- _Document segment_

• • • • •

The tonsils are two oval-shaped organs located at the back of the throat. There is one tonsil on each side of the throat. The tonsils are part of the immune system and can be said to be the body's first line of defense against oral bacteria and viruses. The reduced function of the tonsils within the immune system after puberty is thought to be a factor that may be responsible for the rarity of tonsillitis in adults.

In the past, tonsillectomy was common practice in the treatment of recurrent tonsillitis. Today, in addition to this situation, tonsil structures that can cause respiratory disorders during sleep can also be surgically removed.

Why Is Tonsil Surgery Performed?

Tonsil surgeries are often performed in cases of recurrent, that is, chronic or severe, tonsillitis and in cases where breathing is difficult due to enlarged tonsils.

What are the risks of tonsil surgery?

Every surgical procedure has various risks. Tonsil surgery also has various risks. It is important for the patient to analyze the risks well before deciding on surgery. Medications to put the person to sleep during surgery often cause minor, short-term problems such as headaches, nausea, vomiting, or muscle aches. Situations where serious, long-term problems occur are rarer. Rarely, severe bleeding occurs during or after surgery and may require a longer hospital stay with additional treatment.

How Is Tonsil Surgery Performed?

Tonsil surgery is a very easy surgical intervention that does not require a long hospital stay in many cases. However, where complications do occur, the person may need to stay in the hospital for a long time if they have a complex medical complication.

Since tonsil surgery is usually performed under general anesthesia, the patient will not be aware of the procedure and will not feel pain during the procedure.

The surgeon may perform the surgery using a scalpel or a special surgical instrument that uses heat, high-energy heat, or sound waves to remove tissue and stop bleeding.

• • • • •

- _Tasks for this exercise_
(1) According to the tonsil surgery text, what minor, short-term problems do the medications used to put a person to sleep often cause?
(2) Output the part of the tonsil surgery text that begins at the words "The tonsils are two" and stops after the words "of tonsil surgery?".
(3) Pick up the tonsil surgery text after its final sentence and continue it.
The listing below is not needed for this work.

- _Recorded information_
• • • • •

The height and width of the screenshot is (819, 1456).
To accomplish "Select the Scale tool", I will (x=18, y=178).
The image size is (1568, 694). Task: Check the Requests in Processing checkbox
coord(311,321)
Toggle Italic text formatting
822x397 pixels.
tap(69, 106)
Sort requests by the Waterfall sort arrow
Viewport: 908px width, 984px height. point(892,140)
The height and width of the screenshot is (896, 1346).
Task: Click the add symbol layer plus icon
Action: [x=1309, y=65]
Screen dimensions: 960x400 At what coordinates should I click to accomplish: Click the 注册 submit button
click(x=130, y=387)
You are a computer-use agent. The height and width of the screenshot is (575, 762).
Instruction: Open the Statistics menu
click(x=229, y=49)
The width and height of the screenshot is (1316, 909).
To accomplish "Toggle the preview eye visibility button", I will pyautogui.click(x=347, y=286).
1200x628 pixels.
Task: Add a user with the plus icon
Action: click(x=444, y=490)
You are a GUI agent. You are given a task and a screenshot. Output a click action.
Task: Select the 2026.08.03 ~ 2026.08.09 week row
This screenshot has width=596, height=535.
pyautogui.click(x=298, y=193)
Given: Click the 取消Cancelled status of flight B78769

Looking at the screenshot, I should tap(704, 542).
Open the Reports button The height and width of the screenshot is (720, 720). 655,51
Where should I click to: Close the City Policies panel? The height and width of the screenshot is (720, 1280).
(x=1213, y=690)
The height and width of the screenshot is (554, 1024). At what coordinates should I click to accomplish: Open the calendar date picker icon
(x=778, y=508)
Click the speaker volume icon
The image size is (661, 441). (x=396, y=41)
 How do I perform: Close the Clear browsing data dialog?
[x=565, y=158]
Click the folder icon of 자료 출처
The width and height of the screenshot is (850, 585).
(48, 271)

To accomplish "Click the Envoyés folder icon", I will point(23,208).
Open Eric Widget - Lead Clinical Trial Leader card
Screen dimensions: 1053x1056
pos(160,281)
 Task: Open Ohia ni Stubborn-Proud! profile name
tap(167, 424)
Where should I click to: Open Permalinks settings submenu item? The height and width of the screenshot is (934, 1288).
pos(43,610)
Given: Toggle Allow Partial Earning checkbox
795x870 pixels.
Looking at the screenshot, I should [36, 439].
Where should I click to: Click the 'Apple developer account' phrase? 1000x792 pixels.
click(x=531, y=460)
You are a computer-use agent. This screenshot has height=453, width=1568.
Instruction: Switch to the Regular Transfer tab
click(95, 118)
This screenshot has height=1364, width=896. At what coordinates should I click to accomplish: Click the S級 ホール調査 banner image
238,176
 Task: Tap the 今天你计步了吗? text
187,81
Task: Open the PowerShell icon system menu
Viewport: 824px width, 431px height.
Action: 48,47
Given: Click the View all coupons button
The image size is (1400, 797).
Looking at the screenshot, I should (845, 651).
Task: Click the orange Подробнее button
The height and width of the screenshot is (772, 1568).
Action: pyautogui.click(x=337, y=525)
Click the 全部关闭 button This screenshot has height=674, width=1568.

• • • • •

- _Task-by-task answers_
(1) Headaches, nausea, vomiting, or muscle aches.

(2)
The tonsils are two oval-shaped organs located at the back of the throat. There is one tonsil on each side of the throat. The tonsils are part of the immune system and can be said to be the body's first line of defense against oral bacteria and viruses. The reduced function of the tonsils within the immune system after puberty is thought to be a factor that may be responsible for the rarity of tonsillitis in adults.

In the past, tonsillectomy was common practice in the treatment of recurrent tonsillitis. Today, in addition to this situation, tonsil structures that can cause respiratory disorders during sleep can also be surgically removed.

Why Is Tonsil Surgery Performed?

Tonsil surgeries are often performed in cases of recurrent, that is, chronic or severe, tonsillitis and in cases where breathing is difficult due to enlarged tonsils.

What are the risks of tonsil surgery?

(3)
Home Care After Tonsil Surgery

Rarely, some problems may occur after tonsillectomy. These include a moderate sore throat for one to two weeks, a feeling that something is stuck in the throat, pain in the ears, neck, or jaw, and anxiety, especially in children.

It is possible to take various steps with the advice of a doctor to manage the pain caused by tonsil surgery and ensure a healthy recovery process. Painkillers should be taken as prescribed by the physician, at the right time, and in the appropriate dose.

It is important to drink plenty of fluids after surgery to prevent dehydration. Consuming water is the best option for this. Light foods that are easy to swallow, such as applesauce or broth, are the best options immediately after surgery. If the person can tolerate foods such as ice cream and custard, they can be added to the diet. It is important to choose foods that are easy to chew and swallow in the diet after tonsil surgery. Acidic and spicy foods that can cause pain or bleeding should be avoided.

Bed rest may be recommended for a few days after a tonsillectomy. When the individual returns to his or her normal diet, he or she should return to work or school, sleep normally during the night, and not need painkillers, according to the doctor's advice. The individual should talk to the doctor about activities to avoid.